What to do
Word for word, set down every record that appears below.
%%
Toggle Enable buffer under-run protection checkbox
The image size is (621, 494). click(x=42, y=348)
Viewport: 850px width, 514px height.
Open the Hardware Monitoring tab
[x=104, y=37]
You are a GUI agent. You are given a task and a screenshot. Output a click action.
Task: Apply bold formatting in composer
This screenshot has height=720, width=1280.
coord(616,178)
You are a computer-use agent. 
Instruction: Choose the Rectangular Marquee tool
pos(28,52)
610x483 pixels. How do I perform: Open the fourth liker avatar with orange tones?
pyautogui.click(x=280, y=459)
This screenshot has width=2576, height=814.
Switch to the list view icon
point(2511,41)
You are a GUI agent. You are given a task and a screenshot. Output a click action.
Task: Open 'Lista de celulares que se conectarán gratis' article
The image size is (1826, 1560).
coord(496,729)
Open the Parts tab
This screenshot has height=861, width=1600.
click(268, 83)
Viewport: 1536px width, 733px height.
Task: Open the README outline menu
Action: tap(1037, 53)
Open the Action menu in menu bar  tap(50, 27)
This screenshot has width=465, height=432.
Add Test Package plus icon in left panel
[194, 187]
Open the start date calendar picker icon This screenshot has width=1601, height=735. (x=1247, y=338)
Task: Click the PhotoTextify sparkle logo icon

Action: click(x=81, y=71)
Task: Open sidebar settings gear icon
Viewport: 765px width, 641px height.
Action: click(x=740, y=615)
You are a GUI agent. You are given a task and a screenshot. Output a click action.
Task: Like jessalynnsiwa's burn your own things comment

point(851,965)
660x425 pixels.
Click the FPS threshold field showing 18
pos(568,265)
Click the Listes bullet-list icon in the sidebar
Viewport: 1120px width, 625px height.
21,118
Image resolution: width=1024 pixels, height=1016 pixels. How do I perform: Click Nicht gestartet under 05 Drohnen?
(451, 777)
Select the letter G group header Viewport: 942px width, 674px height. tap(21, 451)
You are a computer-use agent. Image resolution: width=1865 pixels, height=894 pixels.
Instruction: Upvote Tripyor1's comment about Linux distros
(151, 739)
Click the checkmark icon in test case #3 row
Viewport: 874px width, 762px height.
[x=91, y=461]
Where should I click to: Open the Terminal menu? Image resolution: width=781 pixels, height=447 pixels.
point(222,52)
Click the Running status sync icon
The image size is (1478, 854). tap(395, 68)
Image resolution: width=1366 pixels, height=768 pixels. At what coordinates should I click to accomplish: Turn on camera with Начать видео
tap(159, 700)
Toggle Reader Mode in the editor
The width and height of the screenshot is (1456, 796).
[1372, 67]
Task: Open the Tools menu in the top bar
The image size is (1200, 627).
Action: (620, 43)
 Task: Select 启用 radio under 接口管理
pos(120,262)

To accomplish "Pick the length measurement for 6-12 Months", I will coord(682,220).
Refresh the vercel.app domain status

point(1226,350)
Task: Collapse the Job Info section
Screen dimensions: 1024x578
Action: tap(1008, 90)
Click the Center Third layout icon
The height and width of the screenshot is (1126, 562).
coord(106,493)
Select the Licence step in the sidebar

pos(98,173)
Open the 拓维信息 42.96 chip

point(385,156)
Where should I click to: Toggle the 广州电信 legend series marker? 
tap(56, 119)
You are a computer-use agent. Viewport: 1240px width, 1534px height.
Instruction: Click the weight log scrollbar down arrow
%%
Expected output
Toggle Enable buffer under-run protection checkbox
The image size is (621, 494). click(x=42, y=348)
Viewport: 850px width, 514px height.
Open the Hardware Monitoring tab
[x=104, y=37]
You are a GUI agent. You are given a task and a screenshot. Output a click action.
Task: Apply bold formatting in composer
This screenshot has height=720, width=1280.
coord(616,178)
You are a computer-use agent. 
Instruction: Choose the Rectangular Marquee tool
pos(28,52)
610x483 pixels. How do I perform: Open the fourth liker avatar with orange tones?
pyautogui.click(x=280, y=459)
This screenshot has width=2576, height=814.
Switch to the list view icon
point(2511,41)
You are a GUI agent. You are given a task and a screenshot. Output a click action.
Task: Open 'Lista de celulares que se conectarán gratis' article
The image size is (1826, 1560).
coord(496,729)
Open the Parts tab
This screenshot has height=861, width=1600.
click(268, 83)
Viewport: 1536px width, 733px height.
Task: Open the README outline menu
Action: tap(1037, 53)
Open the Action menu in menu bar  tap(50, 27)
This screenshot has width=465, height=432.
Add Test Package plus icon in left panel
[194, 187]
Open the start date calendar picker icon This screenshot has width=1601, height=735. (x=1247, y=338)
Task: Click the PhotoTextify sparkle logo icon

Action: click(x=81, y=71)
Task: Open sidebar settings gear icon
Viewport: 765px width, 641px height.
Action: click(x=740, y=615)
You are a GUI agent. You are given a task and a screenshot. Output a click action.
Task: Like jessalynnsiwa's burn your own things comment

point(851,965)
660x425 pixels.
Click the FPS threshold field showing 18
pos(568,265)
Click the Listes bullet-list icon in the sidebar
Viewport: 1120px width, 625px height.
21,118
Image resolution: width=1024 pixels, height=1016 pixels. How do I perform: Click Nicht gestartet under 05 Drohnen?
(451, 777)
Select the letter G group header Viewport: 942px width, 674px height. tap(21, 451)
You are a computer-use agent. Image resolution: width=1865 pixels, height=894 pixels.
Instruction: Upvote Tripyor1's comment about Linux distros
(151, 739)
Click the checkmark icon in test case #3 row
Viewport: 874px width, 762px height.
[x=91, y=461]
Where should I click to: Open the Terminal menu? Image resolution: width=781 pixels, height=447 pixels.
point(222,52)
Click the Running status sync icon
The image size is (1478, 854). tap(395, 68)
Image resolution: width=1366 pixels, height=768 pixels. At what coordinates should I click to accomplish: Turn on camera with Начать видео
tap(159, 700)
Toggle Reader Mode in the editor
The width and height of the screenshot is (1456, 796).
[1372, 67]
Task: Open the Tools menu in the top bar
The image size is (1200, 627).
Action: (620, 43)
 Task: Select 启用 radio under 接口管理
pos(120,262)

To accomplish "Pick the length measurement for 6-12 Months", I will coord(682,220).
Refresh the vercel.app domain status

point(1226,350)
Task: Collapse the Job Info section
Screen dimensions: 1024x578
Action: tap(1008, 90)
Click the Center Third layout icon
The height and width of the screenshot is (1126, 562).
coord(106,493)
Select the Licence step in the sidebar

pos(98,173)
Open the 拓维信息 42.96 chip

point(385,156)
Where should I click to: Toggle the 广州电信 legend series marker? 
tap(56, 119)
You are a computer-use agent. Viewport: 1240px width, 1534px height.
Instruction: Click the weight log scrollbar down arrow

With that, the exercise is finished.